▶ **What this task involves**: Return the lines of the data below, from the one containing "Image resolution: width=1344" through the very last, exactly and with both ends included; no pictures.

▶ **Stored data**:
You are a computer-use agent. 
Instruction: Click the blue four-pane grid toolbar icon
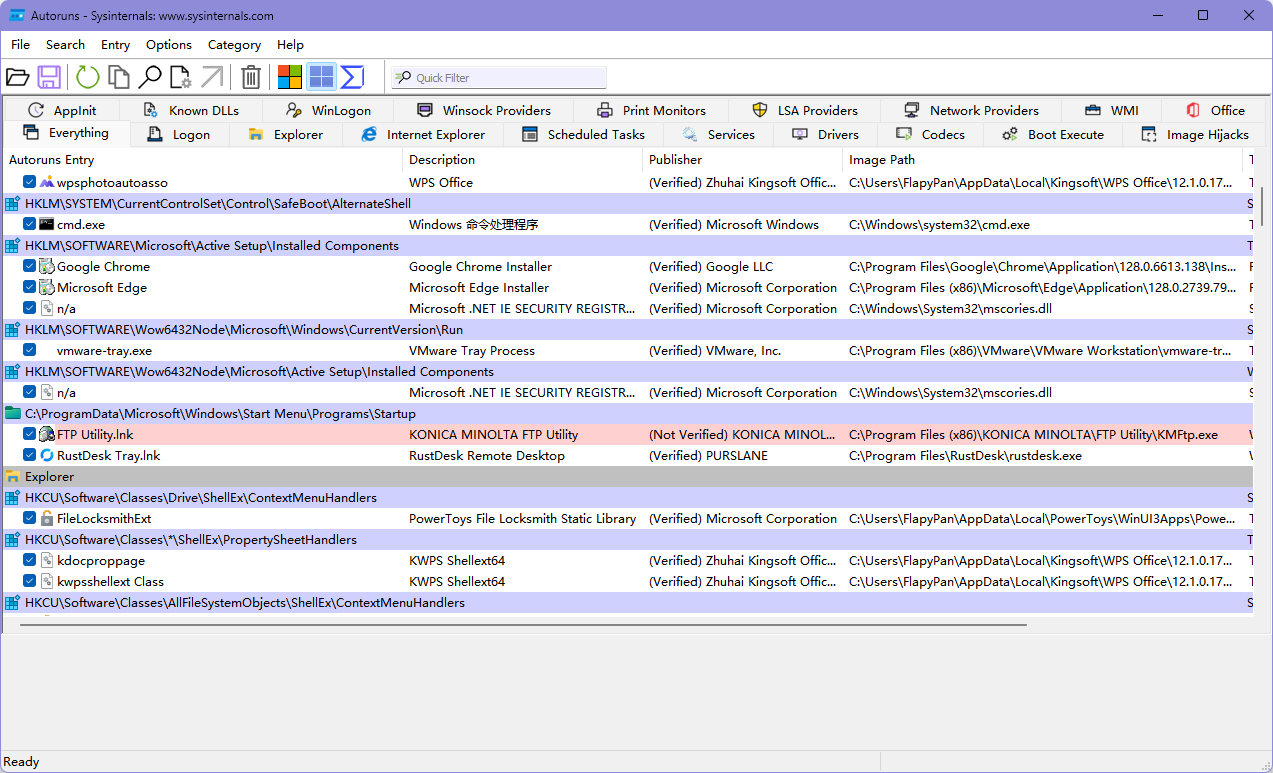[321, 77]

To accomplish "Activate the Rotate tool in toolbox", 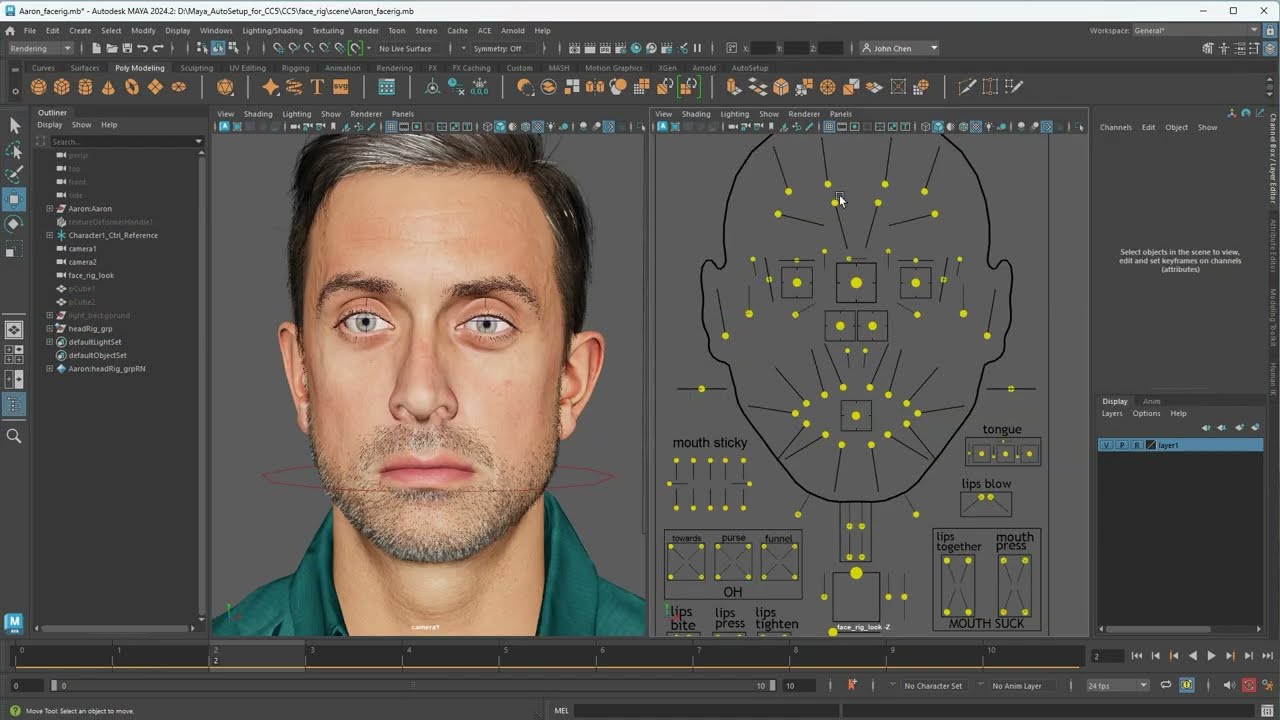I will click(14, 224).
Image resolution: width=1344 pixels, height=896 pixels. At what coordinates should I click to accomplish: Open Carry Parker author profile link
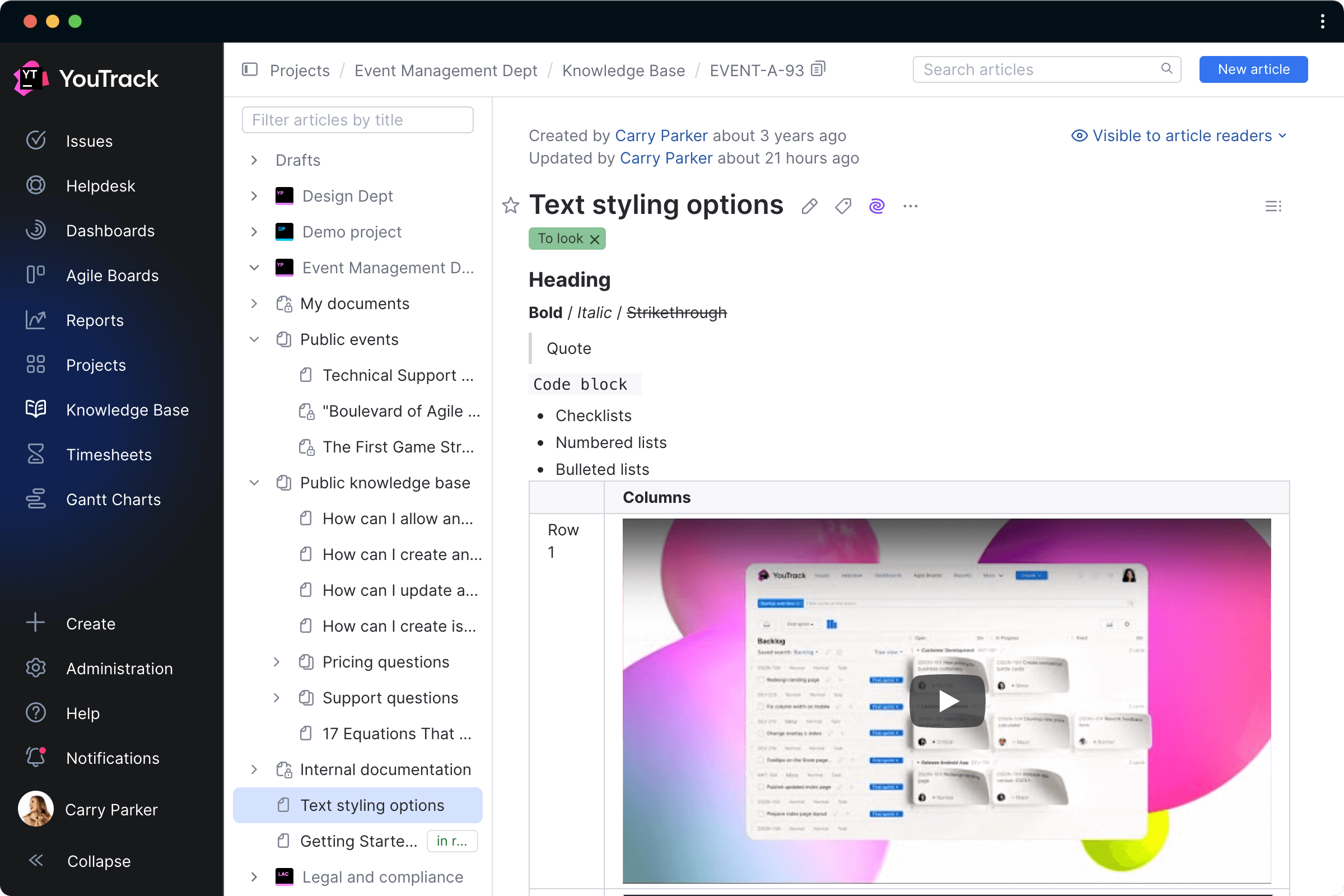661,135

▶ **Exercise answer**:
Image resolution: width=1344 pixels, height=896 pixels. At what coordinates should I click to accomplish: Open Carry Parker author profile link
661,135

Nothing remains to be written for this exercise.